La pasión andaluza por el futbol sólo se entiende respirando unos minutos ante el río Guadalquivir, así que tener a todo un titular del club Sevilla estacionado en el punto neurálgico de la ciudad, era algo más que un acontecimiento: fanáticos cerca del éxtasis místico queriendo tocarlo o incluso besarlo, como si de la Virgen Macarena en procesión de Semana Santa se tratara.

 

Recuerdo a un aficionado rival que le gritó desde la banqueta: “¡Vente ar Betis, pisha! ¡Te perdonamo hajta que haya usao ese uniforme palangana!”. A lo que el mediocampista mexicano respondió: “¡Si te hago caso, no puedo seguir viviendo aquí! ¡Me matan!”…, y visto tal furor, vista la enemistad deportiva que partía y continúa partiendo a ese sitio, no exageraba.

 

Su camino a Europa había sido distinto, como antes su camino a la selección lo fue; valorado por Manuel Lapuente antes que por su club, llegó a acumular más partidos con el Tri que con la UNAM.

 

A los veinte años decidió no prolongar su contrato con Pumas e irse a la Segunda División española con el Tenerife, dirigido por Rafa Benítez, con el que subió de inmediato a Primera. No obstante, para el siguiente verano otro equipo de segunda categoría, el Polideportivo Ejido, era su nueva prueba.

 

El sueño europeo de Torrado había estado lleno de obstáculos y desafíos.
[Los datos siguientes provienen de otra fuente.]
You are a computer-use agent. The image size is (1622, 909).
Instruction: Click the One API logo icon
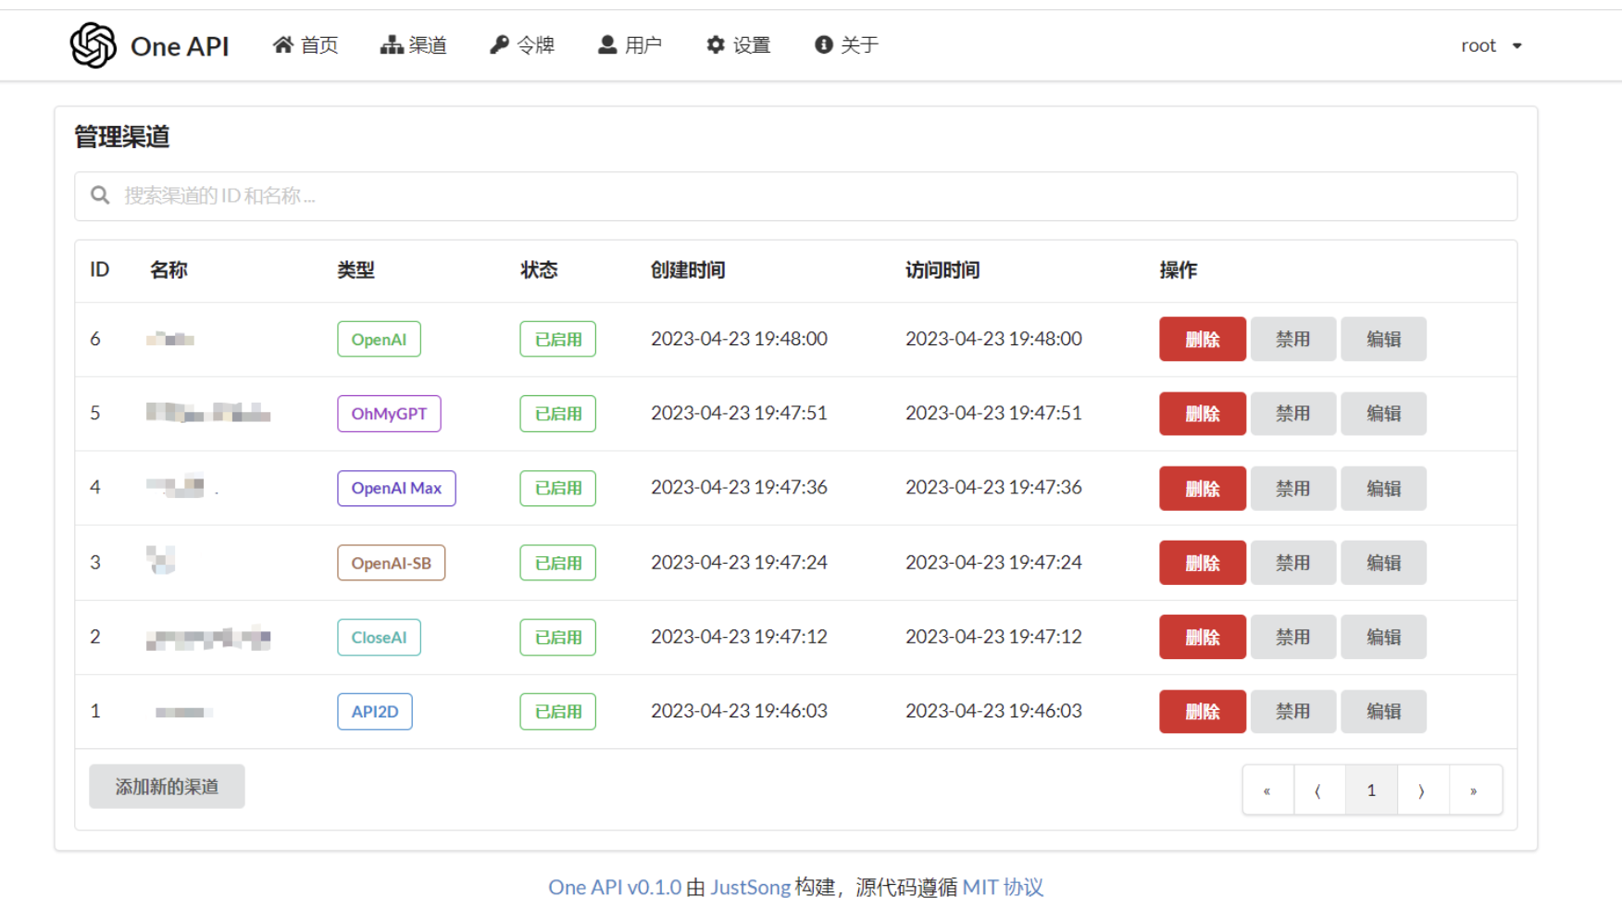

Alto precio pagado por haber renunciado tan pronto al confort del torneo mexicano y el sueldo estable; confinado a choques culturales, a demostrar desde ceros a aficiones distintas, a verse obligado a correr por canchas de terracería cuando era seleccionado nacional.

 

Sin embargo, para esos inicios de 2003, en Sevilla, Gerardo ya había sido titular en el Mundial de Corea-Japón y se asentaba con brillantez en Primera División: tanto reto empezaba a redituar; estaba donde quería, sin haber dejado que nadie le impusiera su destino.

 

Por las mañanas era futbolista y por las tardes, no lejos del imponente campanario de La Giralda, era universitario –ya pueden imaginarse en esas aulas el frenesí posterior a cada partido, con la exultante calidez e irrefrenable pasión andaluzas.

 

Me reencontraría con él un par de años después en Alemania, durante la Copa Confederaciones 2005. Me explicaba con su semblante sereno de siempre que si quería ir a otra Copa del Mundo, necesitaba regularidad, así que aceptó una oferta del Cruz Azul.

 

Desde entonces y hasta este junio de 2016, ahí dejaría la última gota de sudor en cada aparición. Gerardo Torrado pudo no ser perfecto, pero siempre garantizó como mínimo, esa entrega al límite.

 

Ahora, el tres veces mundialista, el niño que se atrevió a levantarse y decidir el rumbo de su carrera, el adolescente que no tuvo freno al perseguir su sueño europeo, ha terminado esa etapa cementera.

 

Se va, como de todos lados se ha ido, con la gratitud del aficionado que siempre pudo ver en él, en su integridad y compromiso, algo más que a un futbolista. Acaso algo de lo que vio en Santa Justa aquel bético que en 2003 le suplicaba un cambio de uniforme que, para estándares andaluces, parecía suicida.